◆ **PASSAGE PROVIDED**:
A sound source control information generating apparatus, an electronic percussion instrument, and a sound source control information generating method, adapted for preventing generation of an unintended sound caused by a rebound of an object placed on one struck head, are provided. According to the present invention, if a first output value with respect to one struck head is obtained, the one struck head serves as a target struck head, and information is generated for controlling a sound source means such that a sound generation process performed by the sound source means differs according to whether the first output value obtained with respect to the target struck head or a value corresponding to the first output value is greater than a predetermined threshold value.

Description

CROSS-REFERENCE TO RELATED APPLICATION
This application claims the priority benefit of Japan application serial no. 2013-183910, filed on Sep. 5, 2013. The entirety of the above-mentioned patent application is hereby incorporated by reference herein and made a part of this specification.
BACKGROUND OF THE INVENTION
1. Field of the Invention
The present invention relates to a sound source control information generating apparatus and particularly relates to a sound source control information generating apparatus, an electronic percussion instrument, and a sound source control information generating method adapted for preventing generation of an unintended sound caused by a rebound of an object placed on one of multiple struck heads.
2. Description of Related Art
Japanese Patent Publication No. 2001-255871 discloses an electronic percussion instrument having a struck head that is divided into four portions. When one struck head is struck, the electronic percussion instrument generates a sound responsive to the stroke with use of a pressure sensor disposed on a back side of each struck head and a piezoelectric sensor disposed on a back side of a case.
PRIOR ART LITERATURE Patent Literature
[Patent Literature 1] Japanese Patent Publication No. 2001-255871
In the case of using the electronic percussion instrument of Japanese Patent Publication No. 2001-255871, while a hand is placed on one struck head, if another struck head is struck, the hand may rebound on the one struck head due to the vibration transmitted from the another struck head that has been struck, and vibration caused by striking of the rebound on the one struck head may result in a sound that the player does not intend to make.
SUMMARY OF THE INVENTION
In view of the above, the present invention is directed to providing a sound source control information generating apparatus, an electronic percussion instrument, and a sound source control information generating method adapted for preventing generation of an unintended sound caused by a rebound of an object placed on one struck head.
In order to achieve the above, according to a sound source control information generating apparatus of an embodiment of the present invention, if a first output value with respect to one struck head is obtained, the one struck head serves as a target struck head, and information is generated for controlling a sound source means such that a sound generation process performed by the sound source means differs according to whether the first output value obtained with respect to the target struck head or a value corresponding to the first output value is greater than a predetermined threshold value. The first output value is an output value of a sensor capable of detecting striking on each of a plurality of struck heads, and a second output value is an output value of a sensor capable of detecting a state that an object is placed on each of the struck heads. Here, if the second output value, equal to or greater than a predetermined value, is obtained at least over a predetermined time before a timing of obtaining the first output value, a reference value or a value different from the reference value is used as the predetermined threshold value.

◆ **INFORMATION GIVEN**:
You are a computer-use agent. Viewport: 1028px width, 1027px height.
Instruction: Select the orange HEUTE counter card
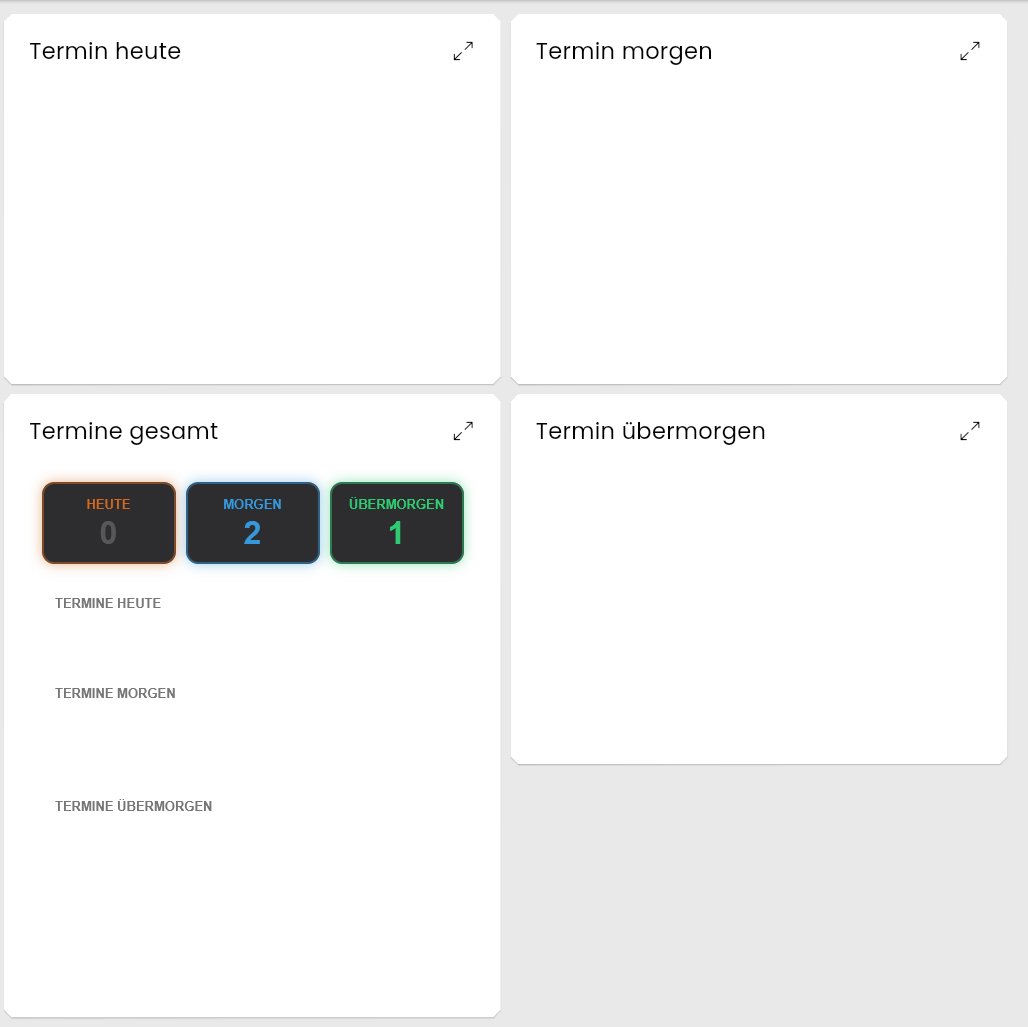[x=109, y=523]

---

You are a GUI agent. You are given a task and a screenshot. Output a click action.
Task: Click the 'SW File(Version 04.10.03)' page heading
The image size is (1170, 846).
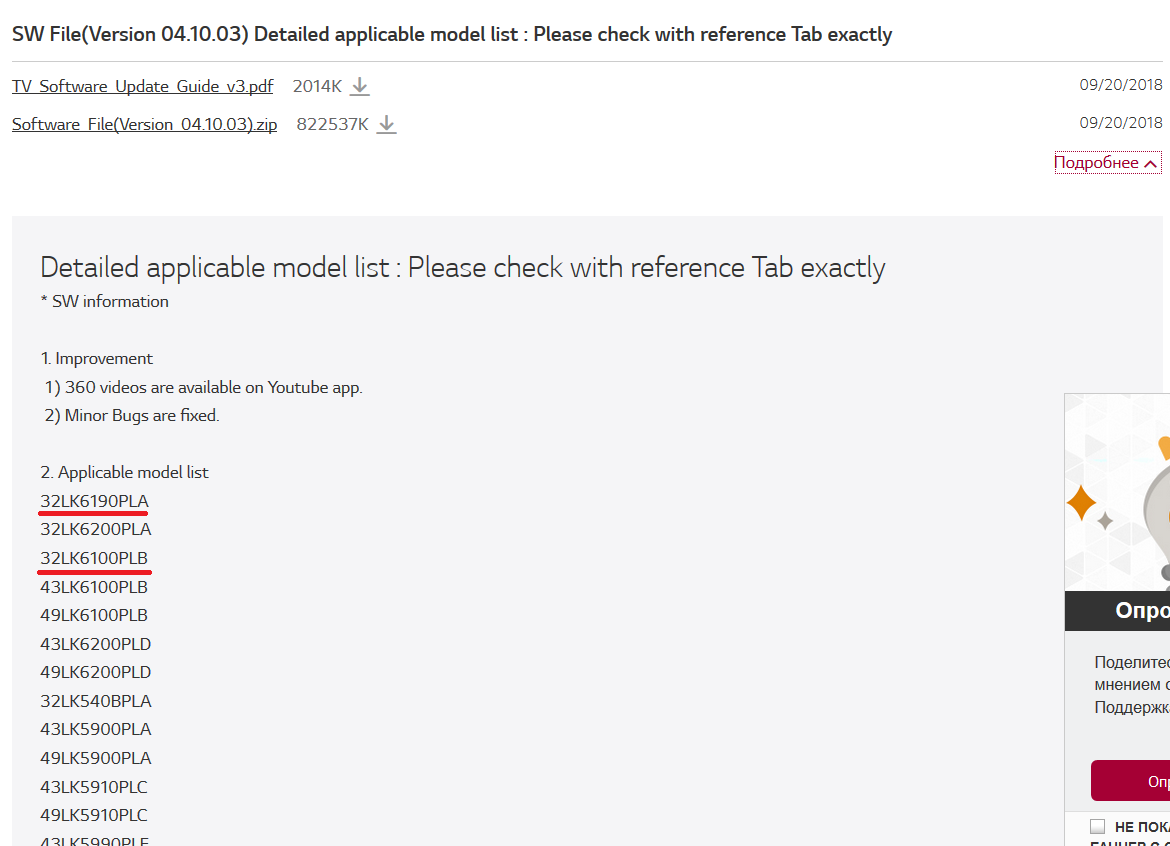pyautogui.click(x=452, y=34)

◆ **JOB**:
Reproduce the passage on the electronic percussion instrument from "PRIOR ART LITERATURE" to "intend to make.", swapping "hand" for "drumstick" throughout.

◆ **WRITTEN SOLUTION**:
PRIOR ART LITERATURE Patent Literature
[Patent Literature 1] Japanese Patent Publication No. 2001-255871
In the case of using the electronic percussion instrument of Japanese Patent Publication No. 2001-255871, while a drumstick is placed on one struck head, if another struck head is struck, the drumstick may rebound on the one struck head due to the vibration transmitted from the another struck head that has been struck, and vibration caused by striking of the rebound on the one struck head may result in a sound that the player does not intend to make.